- **What to do**:
Across the records below, how many lines include the string "likes"? State the number and nothing more.

- **Exercise input**:
━━━━━━━━━━━━━━━━
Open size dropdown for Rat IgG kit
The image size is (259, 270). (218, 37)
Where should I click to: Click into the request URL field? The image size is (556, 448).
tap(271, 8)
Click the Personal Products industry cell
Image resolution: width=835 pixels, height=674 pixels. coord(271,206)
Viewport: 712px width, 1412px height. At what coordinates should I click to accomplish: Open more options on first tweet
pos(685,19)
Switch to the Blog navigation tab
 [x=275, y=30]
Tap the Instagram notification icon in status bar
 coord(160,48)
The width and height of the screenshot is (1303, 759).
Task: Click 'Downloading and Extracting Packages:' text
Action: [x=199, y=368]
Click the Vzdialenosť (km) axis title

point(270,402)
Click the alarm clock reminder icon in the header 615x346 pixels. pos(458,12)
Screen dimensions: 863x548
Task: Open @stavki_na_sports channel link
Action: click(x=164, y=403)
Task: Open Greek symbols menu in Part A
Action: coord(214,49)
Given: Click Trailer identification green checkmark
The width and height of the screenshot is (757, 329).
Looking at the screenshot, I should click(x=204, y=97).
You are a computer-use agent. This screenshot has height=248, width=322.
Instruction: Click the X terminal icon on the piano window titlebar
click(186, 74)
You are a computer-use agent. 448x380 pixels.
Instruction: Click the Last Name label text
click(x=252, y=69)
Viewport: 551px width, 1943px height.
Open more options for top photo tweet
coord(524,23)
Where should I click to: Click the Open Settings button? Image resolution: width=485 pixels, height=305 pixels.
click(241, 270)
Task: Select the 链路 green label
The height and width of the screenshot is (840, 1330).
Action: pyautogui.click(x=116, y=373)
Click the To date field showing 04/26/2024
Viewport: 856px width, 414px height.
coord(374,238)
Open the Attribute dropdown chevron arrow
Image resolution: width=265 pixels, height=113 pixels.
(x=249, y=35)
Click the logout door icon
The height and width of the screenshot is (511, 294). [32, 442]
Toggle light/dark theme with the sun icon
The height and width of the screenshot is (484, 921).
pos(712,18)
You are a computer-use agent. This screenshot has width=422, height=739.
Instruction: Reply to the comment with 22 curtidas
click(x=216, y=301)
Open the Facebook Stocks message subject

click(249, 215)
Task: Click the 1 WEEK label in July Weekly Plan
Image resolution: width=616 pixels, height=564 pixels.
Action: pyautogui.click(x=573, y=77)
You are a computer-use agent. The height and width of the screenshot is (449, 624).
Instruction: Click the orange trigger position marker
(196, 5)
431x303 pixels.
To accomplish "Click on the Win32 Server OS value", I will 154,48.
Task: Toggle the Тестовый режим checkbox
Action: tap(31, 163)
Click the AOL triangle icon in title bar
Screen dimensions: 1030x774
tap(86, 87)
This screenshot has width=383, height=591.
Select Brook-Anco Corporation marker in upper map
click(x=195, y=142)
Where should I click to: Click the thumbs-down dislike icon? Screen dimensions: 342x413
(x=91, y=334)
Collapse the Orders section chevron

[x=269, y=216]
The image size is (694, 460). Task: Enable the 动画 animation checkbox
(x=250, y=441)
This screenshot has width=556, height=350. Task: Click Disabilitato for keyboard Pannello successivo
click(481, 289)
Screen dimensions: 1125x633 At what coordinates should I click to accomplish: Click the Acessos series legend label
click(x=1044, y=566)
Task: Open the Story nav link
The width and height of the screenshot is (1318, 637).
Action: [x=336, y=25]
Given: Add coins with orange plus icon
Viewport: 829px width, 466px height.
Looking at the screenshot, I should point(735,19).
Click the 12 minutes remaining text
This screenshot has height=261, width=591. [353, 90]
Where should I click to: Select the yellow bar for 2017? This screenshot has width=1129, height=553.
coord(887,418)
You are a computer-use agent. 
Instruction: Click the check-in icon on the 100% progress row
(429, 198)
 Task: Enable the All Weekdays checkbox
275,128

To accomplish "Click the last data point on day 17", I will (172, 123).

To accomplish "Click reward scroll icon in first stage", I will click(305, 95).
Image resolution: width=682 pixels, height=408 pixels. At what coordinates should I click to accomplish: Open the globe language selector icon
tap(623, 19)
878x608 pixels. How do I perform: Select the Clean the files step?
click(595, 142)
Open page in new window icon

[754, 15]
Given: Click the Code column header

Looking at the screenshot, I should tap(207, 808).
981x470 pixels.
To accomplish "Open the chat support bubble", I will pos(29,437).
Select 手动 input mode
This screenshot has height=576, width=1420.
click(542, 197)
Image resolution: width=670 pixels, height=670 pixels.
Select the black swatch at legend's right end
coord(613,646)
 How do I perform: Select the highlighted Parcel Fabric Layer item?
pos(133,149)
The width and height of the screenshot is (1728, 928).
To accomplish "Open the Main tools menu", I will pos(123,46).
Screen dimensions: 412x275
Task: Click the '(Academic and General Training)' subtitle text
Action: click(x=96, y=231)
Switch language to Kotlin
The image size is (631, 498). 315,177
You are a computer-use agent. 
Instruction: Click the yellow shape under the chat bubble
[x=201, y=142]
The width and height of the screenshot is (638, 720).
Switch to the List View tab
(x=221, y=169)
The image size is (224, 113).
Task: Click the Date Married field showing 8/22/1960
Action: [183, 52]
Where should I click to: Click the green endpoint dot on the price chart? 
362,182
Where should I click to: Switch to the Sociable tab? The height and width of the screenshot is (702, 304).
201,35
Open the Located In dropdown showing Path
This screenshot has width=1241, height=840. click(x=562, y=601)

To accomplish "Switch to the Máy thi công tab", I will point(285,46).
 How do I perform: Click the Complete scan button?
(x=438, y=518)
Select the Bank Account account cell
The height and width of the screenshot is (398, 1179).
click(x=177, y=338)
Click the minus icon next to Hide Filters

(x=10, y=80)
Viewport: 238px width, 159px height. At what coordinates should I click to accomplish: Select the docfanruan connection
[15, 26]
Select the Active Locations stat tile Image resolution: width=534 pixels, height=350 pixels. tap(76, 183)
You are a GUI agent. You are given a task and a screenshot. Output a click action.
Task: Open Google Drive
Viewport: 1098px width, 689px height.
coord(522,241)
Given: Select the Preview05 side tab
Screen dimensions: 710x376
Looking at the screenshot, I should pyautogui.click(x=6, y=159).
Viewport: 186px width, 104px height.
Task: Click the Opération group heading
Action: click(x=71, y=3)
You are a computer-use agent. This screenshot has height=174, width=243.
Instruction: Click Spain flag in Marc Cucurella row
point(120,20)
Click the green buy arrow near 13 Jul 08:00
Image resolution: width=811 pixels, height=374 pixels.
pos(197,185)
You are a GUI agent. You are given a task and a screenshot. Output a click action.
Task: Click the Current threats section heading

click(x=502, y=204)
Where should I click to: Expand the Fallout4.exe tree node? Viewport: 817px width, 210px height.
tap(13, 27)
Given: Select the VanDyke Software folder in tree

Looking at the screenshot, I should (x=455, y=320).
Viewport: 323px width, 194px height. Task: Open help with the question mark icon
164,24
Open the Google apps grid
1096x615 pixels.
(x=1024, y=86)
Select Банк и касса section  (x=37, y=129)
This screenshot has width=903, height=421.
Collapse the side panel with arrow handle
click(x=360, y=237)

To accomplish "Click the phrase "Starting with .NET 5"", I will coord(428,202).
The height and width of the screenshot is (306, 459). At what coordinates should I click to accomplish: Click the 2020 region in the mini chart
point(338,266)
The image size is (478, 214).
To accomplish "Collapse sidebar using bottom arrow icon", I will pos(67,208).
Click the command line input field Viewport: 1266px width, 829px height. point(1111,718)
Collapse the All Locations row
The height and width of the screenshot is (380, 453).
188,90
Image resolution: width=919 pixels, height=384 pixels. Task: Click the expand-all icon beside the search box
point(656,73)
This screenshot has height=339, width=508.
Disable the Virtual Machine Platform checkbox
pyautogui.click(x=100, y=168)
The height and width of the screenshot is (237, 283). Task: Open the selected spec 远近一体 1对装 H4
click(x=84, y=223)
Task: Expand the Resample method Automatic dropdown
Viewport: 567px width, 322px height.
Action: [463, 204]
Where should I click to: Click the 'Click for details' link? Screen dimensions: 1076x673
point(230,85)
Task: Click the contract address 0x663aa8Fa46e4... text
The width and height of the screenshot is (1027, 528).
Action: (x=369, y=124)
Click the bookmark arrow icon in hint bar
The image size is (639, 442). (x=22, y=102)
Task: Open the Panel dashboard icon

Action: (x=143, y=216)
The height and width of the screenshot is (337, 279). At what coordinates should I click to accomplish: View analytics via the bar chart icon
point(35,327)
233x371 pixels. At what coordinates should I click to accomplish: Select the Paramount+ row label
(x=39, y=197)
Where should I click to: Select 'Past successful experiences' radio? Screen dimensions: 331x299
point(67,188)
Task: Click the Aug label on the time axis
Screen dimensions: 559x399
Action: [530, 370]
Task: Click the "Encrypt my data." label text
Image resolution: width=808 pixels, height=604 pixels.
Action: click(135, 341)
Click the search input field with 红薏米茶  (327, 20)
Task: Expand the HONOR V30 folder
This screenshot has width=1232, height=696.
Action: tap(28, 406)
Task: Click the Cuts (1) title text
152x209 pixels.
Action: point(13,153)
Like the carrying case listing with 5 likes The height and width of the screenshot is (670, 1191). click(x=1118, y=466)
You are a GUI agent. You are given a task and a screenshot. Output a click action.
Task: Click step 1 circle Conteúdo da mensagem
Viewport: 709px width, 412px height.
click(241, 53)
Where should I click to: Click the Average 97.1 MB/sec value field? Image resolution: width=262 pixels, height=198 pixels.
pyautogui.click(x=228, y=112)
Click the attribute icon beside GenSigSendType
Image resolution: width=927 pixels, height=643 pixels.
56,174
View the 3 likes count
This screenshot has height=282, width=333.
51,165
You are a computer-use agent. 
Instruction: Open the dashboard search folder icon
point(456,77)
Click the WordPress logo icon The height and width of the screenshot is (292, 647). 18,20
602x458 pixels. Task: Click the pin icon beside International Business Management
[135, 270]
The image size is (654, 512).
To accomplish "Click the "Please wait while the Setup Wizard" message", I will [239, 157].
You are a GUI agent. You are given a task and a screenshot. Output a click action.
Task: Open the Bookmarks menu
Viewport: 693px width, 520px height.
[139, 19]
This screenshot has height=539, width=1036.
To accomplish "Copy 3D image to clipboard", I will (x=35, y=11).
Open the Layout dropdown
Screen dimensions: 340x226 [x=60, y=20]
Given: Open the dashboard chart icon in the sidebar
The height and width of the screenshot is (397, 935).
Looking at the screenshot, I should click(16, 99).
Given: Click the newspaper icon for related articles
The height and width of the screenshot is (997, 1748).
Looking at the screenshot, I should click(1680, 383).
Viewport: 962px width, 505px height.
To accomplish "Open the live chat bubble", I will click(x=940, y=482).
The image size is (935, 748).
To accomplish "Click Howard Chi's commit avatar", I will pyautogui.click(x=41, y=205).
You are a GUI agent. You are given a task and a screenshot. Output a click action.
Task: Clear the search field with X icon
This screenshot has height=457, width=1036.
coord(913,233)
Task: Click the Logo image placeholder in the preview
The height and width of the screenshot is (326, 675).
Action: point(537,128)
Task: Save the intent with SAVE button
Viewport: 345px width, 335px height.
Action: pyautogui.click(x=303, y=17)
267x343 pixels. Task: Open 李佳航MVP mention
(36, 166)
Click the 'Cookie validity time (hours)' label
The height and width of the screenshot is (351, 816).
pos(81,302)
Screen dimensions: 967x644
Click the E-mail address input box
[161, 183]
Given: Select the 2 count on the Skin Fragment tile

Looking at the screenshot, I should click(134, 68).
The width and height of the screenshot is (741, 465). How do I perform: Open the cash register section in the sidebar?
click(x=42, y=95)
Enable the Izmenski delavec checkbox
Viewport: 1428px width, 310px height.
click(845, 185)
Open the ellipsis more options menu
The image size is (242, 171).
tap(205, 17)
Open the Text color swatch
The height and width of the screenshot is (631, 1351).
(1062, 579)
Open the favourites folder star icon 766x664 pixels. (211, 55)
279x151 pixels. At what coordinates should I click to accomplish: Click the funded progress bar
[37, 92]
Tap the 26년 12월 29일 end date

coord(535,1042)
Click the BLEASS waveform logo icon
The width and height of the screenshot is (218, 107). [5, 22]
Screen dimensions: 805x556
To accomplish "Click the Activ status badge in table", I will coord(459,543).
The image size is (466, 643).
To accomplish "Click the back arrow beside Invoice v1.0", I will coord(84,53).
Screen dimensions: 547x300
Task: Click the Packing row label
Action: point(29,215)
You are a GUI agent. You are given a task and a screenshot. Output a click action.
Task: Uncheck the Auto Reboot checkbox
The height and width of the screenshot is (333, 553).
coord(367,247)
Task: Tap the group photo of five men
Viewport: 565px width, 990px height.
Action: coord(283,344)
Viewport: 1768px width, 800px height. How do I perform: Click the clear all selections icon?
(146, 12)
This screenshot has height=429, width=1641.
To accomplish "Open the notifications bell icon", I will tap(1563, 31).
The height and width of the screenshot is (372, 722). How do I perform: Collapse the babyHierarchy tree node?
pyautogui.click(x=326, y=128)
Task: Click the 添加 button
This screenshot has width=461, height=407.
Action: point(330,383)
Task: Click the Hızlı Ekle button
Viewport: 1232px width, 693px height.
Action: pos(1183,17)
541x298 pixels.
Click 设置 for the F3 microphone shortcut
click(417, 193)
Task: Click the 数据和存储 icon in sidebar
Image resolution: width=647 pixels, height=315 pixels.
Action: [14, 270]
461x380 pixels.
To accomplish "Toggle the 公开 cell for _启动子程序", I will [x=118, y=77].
━━━━━━━━━━━━━━━━
- **Result for this task**:
2